*ACTIVITY*: Provide a verbatim copy of the data below.

(Stored items)

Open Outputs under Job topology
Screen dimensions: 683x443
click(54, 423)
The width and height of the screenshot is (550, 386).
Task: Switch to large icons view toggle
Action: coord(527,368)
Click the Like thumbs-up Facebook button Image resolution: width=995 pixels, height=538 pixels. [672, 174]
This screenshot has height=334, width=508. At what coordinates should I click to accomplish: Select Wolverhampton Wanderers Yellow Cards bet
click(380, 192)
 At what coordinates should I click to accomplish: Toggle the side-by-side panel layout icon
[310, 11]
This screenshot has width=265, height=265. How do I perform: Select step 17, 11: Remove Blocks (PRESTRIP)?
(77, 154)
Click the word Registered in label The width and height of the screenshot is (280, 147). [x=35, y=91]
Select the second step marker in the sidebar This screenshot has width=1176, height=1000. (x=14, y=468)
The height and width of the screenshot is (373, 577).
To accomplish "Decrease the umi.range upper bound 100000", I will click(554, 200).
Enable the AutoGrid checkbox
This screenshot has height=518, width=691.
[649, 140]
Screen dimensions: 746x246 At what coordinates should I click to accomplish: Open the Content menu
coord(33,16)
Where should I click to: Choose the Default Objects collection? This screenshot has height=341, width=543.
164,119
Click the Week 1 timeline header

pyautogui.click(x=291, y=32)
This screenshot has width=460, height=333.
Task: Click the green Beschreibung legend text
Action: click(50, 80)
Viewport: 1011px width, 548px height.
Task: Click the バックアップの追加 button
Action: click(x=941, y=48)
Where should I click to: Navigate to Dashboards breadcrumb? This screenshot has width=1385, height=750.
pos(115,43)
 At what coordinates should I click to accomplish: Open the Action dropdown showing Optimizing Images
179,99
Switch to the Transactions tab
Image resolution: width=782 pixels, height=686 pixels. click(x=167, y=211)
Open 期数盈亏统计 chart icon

*SOLUTION TO THIS EXERCISE*:
Open Outputs under Job topology
Screen dimensions: 683x443
click(54, 423)
The width and height of the screenshot is (550, 386).
Task: Switch to large icons view toggle
Action: coord(527,368)
Click the Like thumbs-up Facebook button Image resolution: width=995 pixels, height=538 pixels. [672, 174]
This screenshot has height=334, width=508. At what coordinates should I click to accomplish: Select Wolverhampton Wanderers Yellow Cards bet
click(380, 192)
 At what coordinates should I click to accomplish: Toggle the side-by-side panel layout icon
[310, 11]
This screenshot has width=265, height=265. How do I perform: Select step 17, 11: Remove Blocks (PRESTRIP)?
(77, 154)
Click the word Registered in label The width and height of the screenshot is (280, 147). [x=35, y=91]
Select the second step marker in the sidebar This screenshot has width=1176, height=1000. (x=14, y=468)
The height and width of the screenshot is (373, 577).
To accomplish "Decrease the umi.range upper bound 100000", I will click(554, 200).
Enable the AutoGrid checkbox
This screenshot has height=518, width=691.
[649, 140]
Screen dimensions: 746x246 At what coordinates should I click to accomplish: Open the Content menu
coord(33,16)
Where should I click to: Choose the Default Objects collection? This screenshot has height=341, width=543.
164,119
Click the Week 1 timeline header

pyautogui.click(x=291, y=32)
This screenshot has width=460, height=333.
Task: Click the green Beschreibung legend text
Action: click(50, 80)
Viewport: 1011px width, 548px height.
Task: Click the バックアップの追加 button
Action: click(x=941, y=48)
Where should I click to: Navigate to Dashboards breadcrumb? This screenshot has width=1385, height=750.
pos(115,43)
 At what coordinates should I click to accomplish: Open the Action dropdown showing Optimizing Images
179,99
Switch to the Transactions tab
Image resolution: width=782 pixels, height=686 pixels. click(x=167, y=211)
Open 期数盈亏统计 chart icon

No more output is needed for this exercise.